Republican presidential candidate Nikki Haley has again swiped at President Joe Biden's age after he formally launched his 2024 bid this week and on Thursday the White House shot back.
Haley suggested during an interview with Fox News Wednesday that Biden wouldn't "make it" to the end of a second term were he to be reelected.
"He announced that he's running again in 2024, and I think that we can all be very clear and say with a matter of fact that if you vote for Joe Biden you really are counting on a President Harris, because the idea that he would make it until 86 years old is not something that I think is likely," Haley said.
The Haley campaign continued that criticism on Thursday, tweeting: "A vote for Joe Biden is a vote to make Kamala Harris president."
The former South Carolina governor, who is 51 years old, jumped into the race for the GOP nomination in February. She's pitched herself to voters as much-needed generational change against figures like Biden, 80, and Donald Trump, 76.
Asked for a response Thursday, White House deputy spokesman Andrew Bates told ABC News: "As you know, we don't engage with campaigns. But honestly, I forgot she was running." (Biden's campaign declined to comment.)
Haley's platform includes proposed mandatory mental competency tests for politicians over 75, though she hasn't elaborated on what those tests would look like or entail.
Biden is the oldest sitting president in U.S. history, and if he's successful in the next election would be 82 when sworn in for a second term and 86 by the time that term ended.
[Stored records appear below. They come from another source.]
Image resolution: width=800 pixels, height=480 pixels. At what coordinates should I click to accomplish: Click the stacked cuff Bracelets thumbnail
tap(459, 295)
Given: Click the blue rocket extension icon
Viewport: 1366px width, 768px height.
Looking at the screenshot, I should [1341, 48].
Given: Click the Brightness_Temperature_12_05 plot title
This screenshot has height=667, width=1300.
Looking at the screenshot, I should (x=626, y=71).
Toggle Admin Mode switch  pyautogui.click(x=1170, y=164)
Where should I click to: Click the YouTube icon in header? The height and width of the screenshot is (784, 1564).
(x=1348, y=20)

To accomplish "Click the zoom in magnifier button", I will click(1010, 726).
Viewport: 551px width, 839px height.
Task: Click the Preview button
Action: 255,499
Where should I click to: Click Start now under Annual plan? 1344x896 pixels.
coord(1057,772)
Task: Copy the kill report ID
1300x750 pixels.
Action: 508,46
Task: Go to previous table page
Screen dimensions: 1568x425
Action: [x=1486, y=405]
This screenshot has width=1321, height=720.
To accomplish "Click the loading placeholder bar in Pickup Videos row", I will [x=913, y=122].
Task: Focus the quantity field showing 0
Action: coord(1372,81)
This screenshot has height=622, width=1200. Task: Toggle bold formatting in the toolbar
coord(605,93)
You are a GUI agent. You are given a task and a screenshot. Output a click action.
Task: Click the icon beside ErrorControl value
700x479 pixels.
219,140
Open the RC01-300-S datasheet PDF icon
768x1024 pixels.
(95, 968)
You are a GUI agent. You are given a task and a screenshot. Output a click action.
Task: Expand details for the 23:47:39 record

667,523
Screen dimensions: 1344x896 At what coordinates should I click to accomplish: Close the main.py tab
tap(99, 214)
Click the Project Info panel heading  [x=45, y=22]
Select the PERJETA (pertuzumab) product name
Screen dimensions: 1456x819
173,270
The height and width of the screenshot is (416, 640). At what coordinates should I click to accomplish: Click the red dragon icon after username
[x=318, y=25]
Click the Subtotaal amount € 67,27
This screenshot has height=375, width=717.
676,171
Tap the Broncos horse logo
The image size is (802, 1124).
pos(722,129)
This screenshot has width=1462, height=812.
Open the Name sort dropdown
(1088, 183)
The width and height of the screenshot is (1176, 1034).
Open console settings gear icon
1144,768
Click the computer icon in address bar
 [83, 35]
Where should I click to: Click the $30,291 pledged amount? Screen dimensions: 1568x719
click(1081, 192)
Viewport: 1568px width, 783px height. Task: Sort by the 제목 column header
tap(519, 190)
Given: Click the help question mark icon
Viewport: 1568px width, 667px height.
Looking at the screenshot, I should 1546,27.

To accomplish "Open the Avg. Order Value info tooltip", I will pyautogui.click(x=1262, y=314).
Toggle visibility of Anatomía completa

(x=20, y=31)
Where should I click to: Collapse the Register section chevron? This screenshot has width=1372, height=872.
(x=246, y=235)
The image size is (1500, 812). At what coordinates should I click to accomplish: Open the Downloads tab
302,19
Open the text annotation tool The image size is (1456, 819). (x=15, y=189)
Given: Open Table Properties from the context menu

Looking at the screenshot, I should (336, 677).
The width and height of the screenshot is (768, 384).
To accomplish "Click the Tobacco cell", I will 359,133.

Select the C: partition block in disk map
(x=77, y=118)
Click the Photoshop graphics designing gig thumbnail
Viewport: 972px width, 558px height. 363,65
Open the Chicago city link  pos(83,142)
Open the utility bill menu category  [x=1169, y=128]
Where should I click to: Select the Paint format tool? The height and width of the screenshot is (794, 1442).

Questions about his age have swirled around his reelection announcement. Biden said he took a "hard look" at his age himself when weighing whether to run again and respects Americans doing the same.
"I can't even say, I guess, how old I am. I can't even say the number, it doesn't register with me," Biden told ABC News Chief White House Correspondent Mary Bruce on Wednesday.
"But the only thing I can say is that one of the things that people are going to find out, they're going to see a race and they're going to judge whether or not I have it or don't have it," Biden continued. "I respect them taking a hard look at it, I'd take a hard look at it as well."
Biden's critics jumped on an exchange with he had with kids Thursday when he appeared to forget when asked about the last foreign trip he made -- to Ireland -- as he said it's "hard to keep track" of all his meetings with heads of state.
When previously asked about Haley's proposition of mental competency tests, the White House dismissed the idea, telling ABC's Stephanie Ramos that they've "heard these types of attacks and remarks before."
"If you go back to 2020, they said that the president couldn't do it in 2020 and attacked him there and he beat them," press secretary Karine Jean-Pierre told Ramos in February.
ABC News' Ben Gittleson and Brittany Shepherd contributed to this report.